What I didn't agree with, I'm sure was because I don't understand it.

I've always thought that 24/96 recording was a "holy grail" of sorts, knowing what little I know (or thought I knew) of Nyquist theories and how sampling works.
I knew that the lowest acceptable Nyquist sampling frequency was 2x the target top-end wavelength with 5x being the ideal and have subsequently lusted for (and sadly, never obtained) a 24/96 sound card for years.

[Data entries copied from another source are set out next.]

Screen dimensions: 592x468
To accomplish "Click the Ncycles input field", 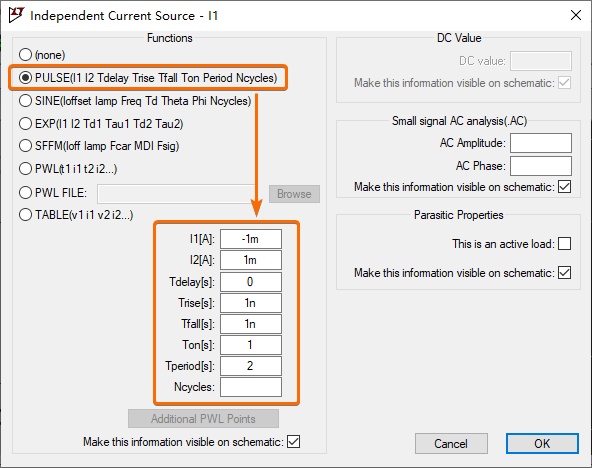I will coord(251,387).
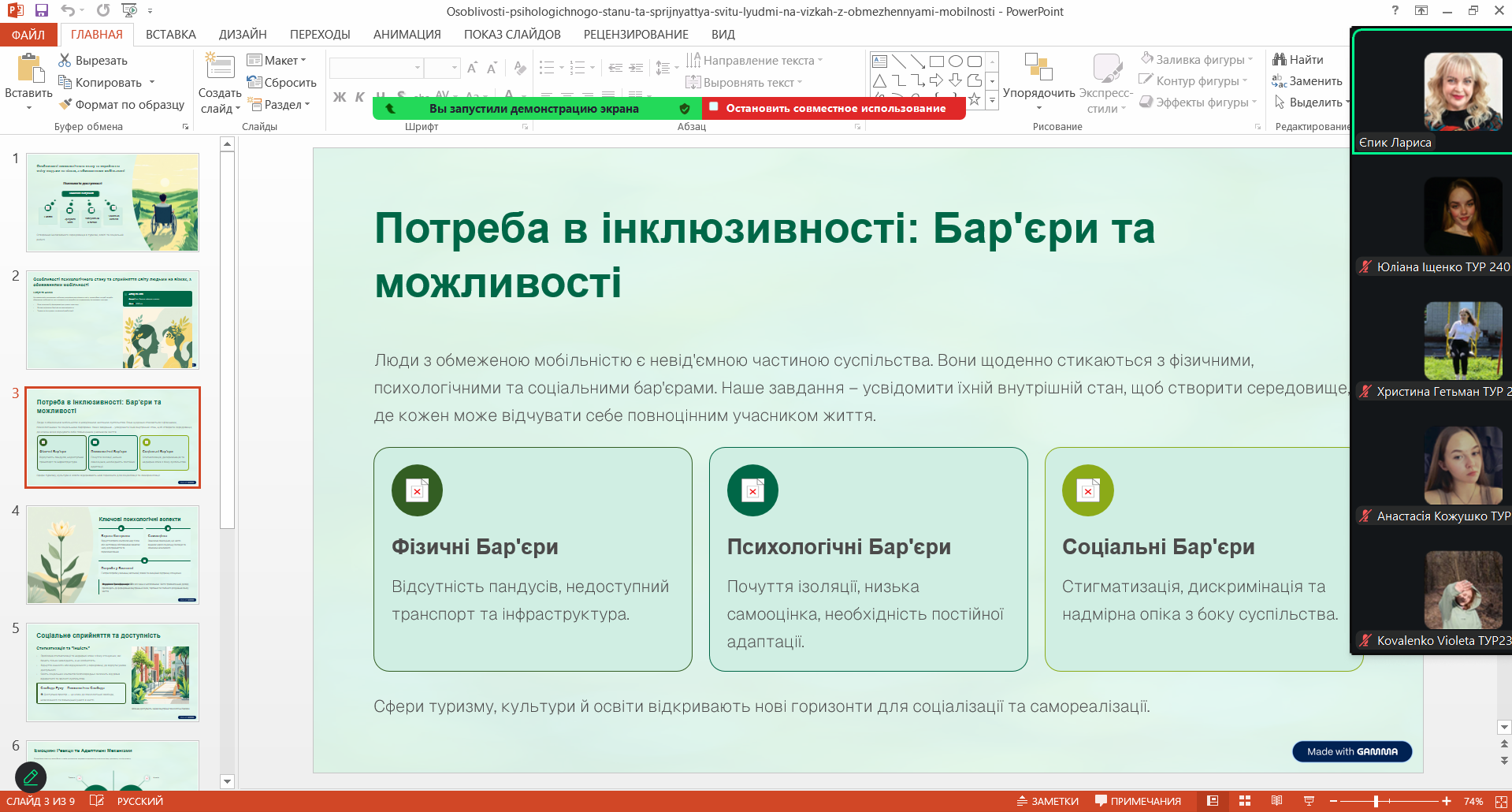Switch to slide sorter view

(1245, 801)
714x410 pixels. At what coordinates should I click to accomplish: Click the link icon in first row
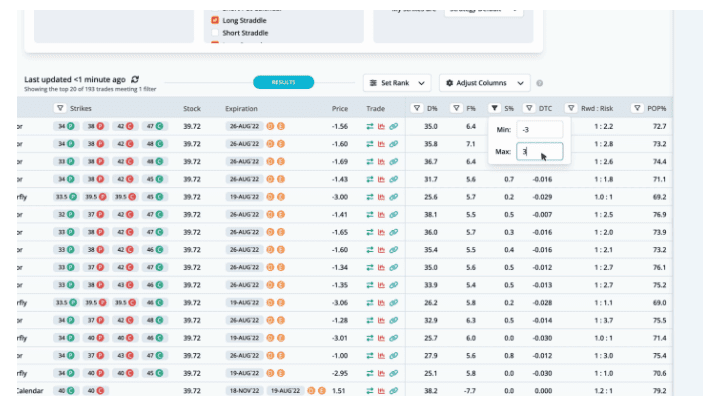pos(394,127)
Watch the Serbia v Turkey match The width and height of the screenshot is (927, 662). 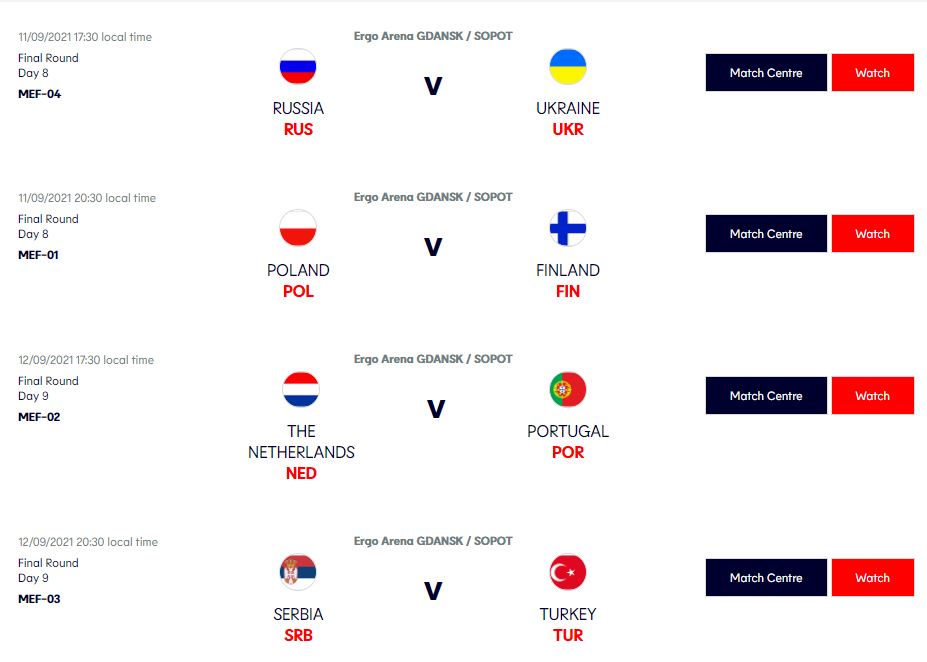[873, 577]
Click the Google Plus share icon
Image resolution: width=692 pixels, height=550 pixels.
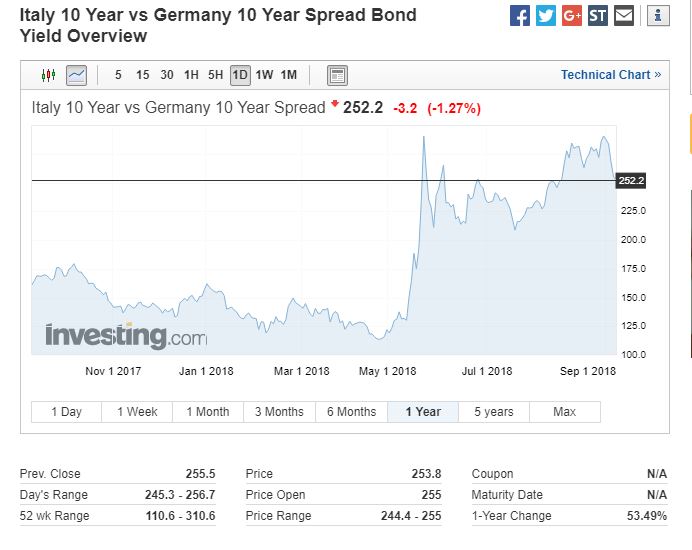[x=572, y=16]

Now I read this article and find that my 16/48 card is, for all intents and purposes, entirely sufficient?
Incredible! Astounding! Inconceivable! (that word...)
Still not entirely convinced (I swear I can hear the 'waterfalls' in the top cymbals of a CD track as opposed to virgin vinyl), but perhaps I may rest a little easier with the audio gear I have, knowing that there may be more psychoacoustics going on then I first gave credit to.  :-[

Still gonna buy that M-Audio 2496 off eBay when I start getting regular paychecks again... :Thmbsup:

Maybe a bit Off-Topic, but for the record, I know vinyl does have a different sound all it's own, and I attribute it to the RIAA curves used in the process of recording and playback, which are by necessity performed twice (high-pass curve for recording, low-pass for playback) and therefore bound by physics to sound different than tape.
I remember a friend of mine was a vinyl junkie and recorded (Chicago band on Touch and Go records) Arsenal's ep "Factory Smog is a Sign of Progress" on tape to listen at work.
I was so impressed with it that I bought the cassette (I was not a vinyl junkie before this), and I swear the songs were not the same ones I heard on the vinyl - they sounded THAT different.

Tuxman:
The whole topic seems to be focused on MP3. AFAIK ogg (aoTuV) works around some of the mentioned issues, I try to avoid using MP3 anyway... :)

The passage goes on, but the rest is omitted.